Opera review: Worth waiting for, as long-delayed Carmen debuts in Dublin
Paula Murrihy (Carmen) in Carmen at Bord Gais Energy Theatre, Dublin. Picture: Ruth Medjber
★★★★☆
Irish National Opera haven’t had a bad pandemic, delivering a host of projects online and in various formats in keeping with the restrictions we’ve been dealing with the last two years. But there was a celebratory mood at the Bord Gais Energy Theatre as full-scale opera returned and the curtain went up on a production of Carmen that was cancelled in March 2020 in what turned out to be the long shadow of Covid.
And you could hardly ask for a more fitting return. As Carmen has it, “Le ciel ouvert, la vie errante, la liberté! la liberté!" – this slice of escapism is exactly what we’ve all been missing. It’s impossible not to imagine oneself drinking those manzanillas by the ramparts of Seville.
With all those Spanish touchstones, not to mention the gypsies and bullfights, Carmen, as familiar as it is, risks drowning in cliche. Paul Curran maintains the local flavour; after all, Bizet’s sound world is so evocative, it’s hard not to visualise the thing being evoked. But he moves the action to the 1950s, allowing Gary McCann’s design and costumes to add rich texture and detail – swing dresses for the women, pomade, motorbikes and leather for the bullfighter Escamillo and co. Good fun. One can almost feel the dust and sunshine in his Act I town square, while the smugglers’ hideout of Act III is a particularly striking piece of 20th-century urban gothic.

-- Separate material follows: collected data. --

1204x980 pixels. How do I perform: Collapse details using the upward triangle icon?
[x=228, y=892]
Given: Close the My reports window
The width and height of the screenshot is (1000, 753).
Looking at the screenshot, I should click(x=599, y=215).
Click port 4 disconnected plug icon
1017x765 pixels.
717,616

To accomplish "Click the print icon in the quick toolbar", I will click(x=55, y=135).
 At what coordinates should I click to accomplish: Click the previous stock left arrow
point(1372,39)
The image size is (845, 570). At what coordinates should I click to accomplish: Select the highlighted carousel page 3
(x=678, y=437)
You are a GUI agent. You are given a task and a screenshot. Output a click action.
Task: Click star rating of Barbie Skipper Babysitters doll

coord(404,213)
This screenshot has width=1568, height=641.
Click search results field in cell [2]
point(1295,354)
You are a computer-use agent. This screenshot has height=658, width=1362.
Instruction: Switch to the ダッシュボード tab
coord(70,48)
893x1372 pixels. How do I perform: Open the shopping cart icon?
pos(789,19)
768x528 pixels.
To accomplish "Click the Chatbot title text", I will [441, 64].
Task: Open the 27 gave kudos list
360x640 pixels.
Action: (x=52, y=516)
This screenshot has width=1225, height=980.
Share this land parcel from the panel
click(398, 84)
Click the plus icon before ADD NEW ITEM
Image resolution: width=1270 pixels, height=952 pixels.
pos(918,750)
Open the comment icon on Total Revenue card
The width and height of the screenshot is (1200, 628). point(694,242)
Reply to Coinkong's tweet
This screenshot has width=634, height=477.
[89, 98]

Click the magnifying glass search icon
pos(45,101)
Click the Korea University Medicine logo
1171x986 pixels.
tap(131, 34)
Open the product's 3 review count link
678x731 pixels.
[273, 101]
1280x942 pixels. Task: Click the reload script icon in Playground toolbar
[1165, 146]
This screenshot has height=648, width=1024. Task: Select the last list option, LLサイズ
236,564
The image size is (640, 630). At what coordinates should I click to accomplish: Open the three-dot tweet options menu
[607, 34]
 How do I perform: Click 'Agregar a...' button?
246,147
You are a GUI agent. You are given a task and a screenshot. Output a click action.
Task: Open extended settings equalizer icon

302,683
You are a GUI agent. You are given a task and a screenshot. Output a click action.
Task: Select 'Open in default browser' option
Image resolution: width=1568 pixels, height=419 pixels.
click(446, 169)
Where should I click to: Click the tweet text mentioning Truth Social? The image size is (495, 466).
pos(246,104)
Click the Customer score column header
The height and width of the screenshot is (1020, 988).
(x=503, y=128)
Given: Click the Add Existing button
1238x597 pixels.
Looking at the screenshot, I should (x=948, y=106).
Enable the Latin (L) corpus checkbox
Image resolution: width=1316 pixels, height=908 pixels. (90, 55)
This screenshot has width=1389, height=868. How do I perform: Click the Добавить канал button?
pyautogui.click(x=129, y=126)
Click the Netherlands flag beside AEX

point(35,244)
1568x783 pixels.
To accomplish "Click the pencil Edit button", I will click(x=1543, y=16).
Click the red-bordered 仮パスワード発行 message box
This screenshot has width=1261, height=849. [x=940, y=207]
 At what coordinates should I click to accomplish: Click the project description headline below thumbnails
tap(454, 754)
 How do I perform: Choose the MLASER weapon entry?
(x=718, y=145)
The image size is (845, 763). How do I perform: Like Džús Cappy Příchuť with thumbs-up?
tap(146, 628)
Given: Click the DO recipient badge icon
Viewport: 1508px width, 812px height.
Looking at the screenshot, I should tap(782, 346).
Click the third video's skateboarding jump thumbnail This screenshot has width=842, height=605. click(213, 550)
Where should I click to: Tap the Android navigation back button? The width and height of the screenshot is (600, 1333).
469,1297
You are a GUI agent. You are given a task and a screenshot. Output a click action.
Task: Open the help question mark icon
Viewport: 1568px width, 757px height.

In Curran’s hands the ensemble scenes are particularly enjoyable, full of wit, movement and ideas. There’s a touch of the madcap at times, but the full breadth of Bizet’s music comes through, with pin-drop stillness when Celine Byrne’s Michaela sings the moving Je dis, que rien ne m'épouvante, the highlight of the evening.
The title role is played by mezzo Paula Murrihy. You need more than just voice to deliver a fully formed Carmencita, of course, and Murrihy has all the presence and rhythm needed in her playful, irrepressible, spirited, and irreverent incarnation. Don Jose is played by tenor Dinyar Vania with an almost pitiable simplicity. Here’s a man on the road to tragedy, unmoored from the dull and dutiful life he’s suited for by the seductive Carmen. However, his sheer ordinariness deprives him of agency and, thus, his interactions with Carmen of much drama. Laughter at his frequent concerns for his mother often undercuts his scenes.

The National Opera Orchestra are in fine form under conductor Kenneth Montgomery, with a rounded, warm sound in the strings delivering the constant stream of foot-tappers in Bizet’s superhumanly catchy score. The chorus, meanwhile, is full of the necessary oomph.
The wanton violence of the finale is more problematic than ever, and stands in stark contrast to the rest of this production. Some recent interpretations have flipped the femicidal script, but not here; however, that downbeat note cannot subdue a hugely enjoyable production.